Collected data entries
---

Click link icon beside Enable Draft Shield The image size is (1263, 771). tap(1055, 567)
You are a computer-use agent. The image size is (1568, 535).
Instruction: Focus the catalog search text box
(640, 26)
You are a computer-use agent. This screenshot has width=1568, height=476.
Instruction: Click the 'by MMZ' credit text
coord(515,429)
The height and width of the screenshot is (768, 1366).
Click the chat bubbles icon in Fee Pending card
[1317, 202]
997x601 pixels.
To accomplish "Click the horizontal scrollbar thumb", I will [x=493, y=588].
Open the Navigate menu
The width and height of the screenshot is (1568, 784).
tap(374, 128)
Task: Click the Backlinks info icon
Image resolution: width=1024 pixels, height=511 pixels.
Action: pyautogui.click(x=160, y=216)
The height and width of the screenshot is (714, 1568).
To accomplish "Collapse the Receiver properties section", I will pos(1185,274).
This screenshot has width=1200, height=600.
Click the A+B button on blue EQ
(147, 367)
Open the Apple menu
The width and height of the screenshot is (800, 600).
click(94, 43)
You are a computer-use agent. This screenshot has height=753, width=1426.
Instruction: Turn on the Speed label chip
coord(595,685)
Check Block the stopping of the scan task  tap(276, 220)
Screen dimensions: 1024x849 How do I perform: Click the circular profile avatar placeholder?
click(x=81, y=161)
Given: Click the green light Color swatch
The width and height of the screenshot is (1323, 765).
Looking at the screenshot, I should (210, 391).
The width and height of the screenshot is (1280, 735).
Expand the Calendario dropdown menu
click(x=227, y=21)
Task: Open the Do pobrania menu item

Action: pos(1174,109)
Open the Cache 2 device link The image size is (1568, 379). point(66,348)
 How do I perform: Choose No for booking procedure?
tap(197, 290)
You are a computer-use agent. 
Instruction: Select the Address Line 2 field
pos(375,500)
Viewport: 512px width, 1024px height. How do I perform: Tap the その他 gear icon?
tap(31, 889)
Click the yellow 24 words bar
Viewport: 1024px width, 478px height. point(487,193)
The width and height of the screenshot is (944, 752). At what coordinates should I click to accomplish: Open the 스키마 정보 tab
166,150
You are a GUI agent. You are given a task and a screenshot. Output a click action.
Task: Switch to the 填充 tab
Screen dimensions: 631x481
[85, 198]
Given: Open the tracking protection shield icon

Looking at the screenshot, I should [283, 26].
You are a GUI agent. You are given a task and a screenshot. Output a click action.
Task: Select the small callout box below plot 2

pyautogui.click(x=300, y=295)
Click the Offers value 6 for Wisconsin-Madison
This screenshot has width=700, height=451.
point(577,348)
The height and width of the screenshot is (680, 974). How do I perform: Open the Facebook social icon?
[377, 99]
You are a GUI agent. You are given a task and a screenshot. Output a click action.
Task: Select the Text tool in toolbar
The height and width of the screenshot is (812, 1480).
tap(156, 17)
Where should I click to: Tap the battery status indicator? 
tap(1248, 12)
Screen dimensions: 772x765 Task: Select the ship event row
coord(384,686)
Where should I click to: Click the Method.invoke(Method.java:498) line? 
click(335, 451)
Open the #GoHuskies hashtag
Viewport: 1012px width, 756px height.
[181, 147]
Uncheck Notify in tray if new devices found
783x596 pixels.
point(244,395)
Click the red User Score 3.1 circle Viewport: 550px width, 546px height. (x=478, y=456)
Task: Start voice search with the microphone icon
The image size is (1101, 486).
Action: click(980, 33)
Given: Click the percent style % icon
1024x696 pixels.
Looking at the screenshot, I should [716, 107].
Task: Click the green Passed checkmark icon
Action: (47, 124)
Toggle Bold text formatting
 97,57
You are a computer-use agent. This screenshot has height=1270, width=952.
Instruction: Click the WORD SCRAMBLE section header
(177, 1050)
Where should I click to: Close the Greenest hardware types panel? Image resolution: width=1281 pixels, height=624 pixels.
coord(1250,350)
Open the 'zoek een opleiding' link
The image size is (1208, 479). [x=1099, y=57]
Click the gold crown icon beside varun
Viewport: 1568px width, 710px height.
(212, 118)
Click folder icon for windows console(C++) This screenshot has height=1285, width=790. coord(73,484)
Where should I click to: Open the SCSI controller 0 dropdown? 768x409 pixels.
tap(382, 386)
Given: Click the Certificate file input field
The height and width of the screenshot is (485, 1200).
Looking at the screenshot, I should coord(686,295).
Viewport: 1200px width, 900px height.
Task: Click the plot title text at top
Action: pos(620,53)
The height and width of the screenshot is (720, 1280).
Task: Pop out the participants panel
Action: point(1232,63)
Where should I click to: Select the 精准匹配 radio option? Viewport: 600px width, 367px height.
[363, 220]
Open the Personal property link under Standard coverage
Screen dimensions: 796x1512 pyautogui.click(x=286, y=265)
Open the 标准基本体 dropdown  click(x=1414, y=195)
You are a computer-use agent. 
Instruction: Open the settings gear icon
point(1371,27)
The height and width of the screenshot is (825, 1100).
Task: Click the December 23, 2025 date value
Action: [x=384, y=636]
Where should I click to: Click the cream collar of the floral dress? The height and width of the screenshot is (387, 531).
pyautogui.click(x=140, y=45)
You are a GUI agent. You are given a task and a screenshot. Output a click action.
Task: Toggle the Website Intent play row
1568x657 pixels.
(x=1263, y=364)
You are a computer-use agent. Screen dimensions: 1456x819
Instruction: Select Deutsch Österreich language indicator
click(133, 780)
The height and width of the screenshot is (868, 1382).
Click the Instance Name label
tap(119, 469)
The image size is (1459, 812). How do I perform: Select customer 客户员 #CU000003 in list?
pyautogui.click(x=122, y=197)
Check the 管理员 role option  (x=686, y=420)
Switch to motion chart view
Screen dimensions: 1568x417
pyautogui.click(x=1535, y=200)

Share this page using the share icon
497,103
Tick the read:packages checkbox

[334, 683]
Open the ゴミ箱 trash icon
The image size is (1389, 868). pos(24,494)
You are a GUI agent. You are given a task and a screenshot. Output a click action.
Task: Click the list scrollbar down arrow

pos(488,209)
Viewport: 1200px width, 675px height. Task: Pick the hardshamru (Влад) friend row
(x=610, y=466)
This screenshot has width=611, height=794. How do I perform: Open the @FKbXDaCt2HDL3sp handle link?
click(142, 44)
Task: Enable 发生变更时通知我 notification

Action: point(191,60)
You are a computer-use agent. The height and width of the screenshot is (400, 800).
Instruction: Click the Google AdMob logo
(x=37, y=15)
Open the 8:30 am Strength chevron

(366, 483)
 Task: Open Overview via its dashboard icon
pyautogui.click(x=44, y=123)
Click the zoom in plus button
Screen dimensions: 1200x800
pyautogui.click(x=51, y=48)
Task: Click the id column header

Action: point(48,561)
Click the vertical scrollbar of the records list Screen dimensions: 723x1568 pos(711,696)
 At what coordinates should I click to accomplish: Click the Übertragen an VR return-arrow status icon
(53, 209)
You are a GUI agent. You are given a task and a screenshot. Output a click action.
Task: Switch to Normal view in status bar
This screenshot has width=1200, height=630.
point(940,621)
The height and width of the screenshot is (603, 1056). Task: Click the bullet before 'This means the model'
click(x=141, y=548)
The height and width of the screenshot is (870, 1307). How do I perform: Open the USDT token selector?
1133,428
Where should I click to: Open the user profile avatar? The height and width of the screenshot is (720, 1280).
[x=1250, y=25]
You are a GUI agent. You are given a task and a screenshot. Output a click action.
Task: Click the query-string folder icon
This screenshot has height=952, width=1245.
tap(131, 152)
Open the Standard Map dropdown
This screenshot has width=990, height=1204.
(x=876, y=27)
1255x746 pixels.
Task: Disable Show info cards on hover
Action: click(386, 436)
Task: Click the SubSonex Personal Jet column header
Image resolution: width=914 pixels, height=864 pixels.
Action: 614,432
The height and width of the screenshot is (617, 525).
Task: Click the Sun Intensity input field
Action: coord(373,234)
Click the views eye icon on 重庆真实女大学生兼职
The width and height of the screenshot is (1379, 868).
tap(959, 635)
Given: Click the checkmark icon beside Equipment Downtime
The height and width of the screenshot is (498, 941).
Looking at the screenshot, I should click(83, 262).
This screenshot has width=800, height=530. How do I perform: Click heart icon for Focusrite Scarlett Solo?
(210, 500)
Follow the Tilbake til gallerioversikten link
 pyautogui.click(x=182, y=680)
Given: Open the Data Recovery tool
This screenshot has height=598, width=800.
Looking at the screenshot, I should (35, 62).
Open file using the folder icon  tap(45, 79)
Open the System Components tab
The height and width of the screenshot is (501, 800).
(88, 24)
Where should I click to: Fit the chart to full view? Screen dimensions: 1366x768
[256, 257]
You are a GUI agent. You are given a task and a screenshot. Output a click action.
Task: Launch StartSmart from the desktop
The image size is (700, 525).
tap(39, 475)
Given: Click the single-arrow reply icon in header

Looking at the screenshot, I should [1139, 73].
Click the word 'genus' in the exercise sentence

---

__EXERCISE__.
Using the entries above, give again exactly the lines from the line holding "Click the Instance Name label" through the line holding "Open the Standard Map dropdown". Include both end lines and nothing else.

__ANSWER BELOW__.
Click the Instance Name label
tap(119, 469)
The image size is (1459, 812). How do I perform: Select customer 客户员 #CU000003 in list?
pyautogui.click(x=122, y=197)
Check the 管理员 role option  (x=686, y=420)
Switch to motion chart view
Screen dimensions: 1568x417
pyautogui.click(x=1535, y=200)

Share this page using the share icon
497,103
Tick the read:packages checkbox

[334, 683]
Open the ゴミ箱 trash icon
The image size is (1389, 868). pos(24,494)
You are a GUI agent. You are given a task and a screenshot. Output a click action.
Task: Click the list scrollbar down arrow

pos(488,209)
Viewport: 1200px width, 675px height. Task: Pick the hardshamru (Влад) friend row
(x=610, y=466)
This screenshot has width=611, height=794. How do I perform: Open the @FKbXDaCt2HDL3sp handle link?
click(142, 44)
Task: Enable 发生变更时通知我 notification

Action: point(191,60)
You are a computer-use agent. The height and width of the screenshot is (400, 800).
Instruction: Click the Google AdMob logo
(x=37, y=15)
Open the 8:30 am Strength chevron

(366, 483)
 Task: Open Overview via its dashboard icon
pyautogui.click(x=44, y=123)
Click the zoom in plus button
Screen dimensions: 1200x800
pyautogui.click(x=51, y=48)
Task: Click the id column header

Action: point(48,561)
Click the vertical scrollbar of the records list Screen dimensions: 723x1568 pos(711,696)
 At what coordinates should I click to accomplish: Click the Übertragen an VR return-arrow status icon
(53, 209)
You are a GUI agent. You are given a task and a screenshot. Output a click action.
Task: Switch to Normal view in status bar
This screenshot has width=1200, height=630.
point(940,621)
The height and width of the screenshot is (603, 1056). Task: Click the bullet before 'This means the model'
click(x=141, y=548)
The height and width of the screenshot is (870, 1307). How do I perform: Open the USDT token selector?
1133,428
Where should I click to: Open the user profile avatar? The height and width of the screenshot is (720, 1280).
[x=1250, y=25]
You are a GUI agent. You are given a task and a screenshot. Output a click action.
Task: Click the query-string folder icon
This screenshot has height=952, width=1245.
tap(131, 152)
Open the Standard Map dropdown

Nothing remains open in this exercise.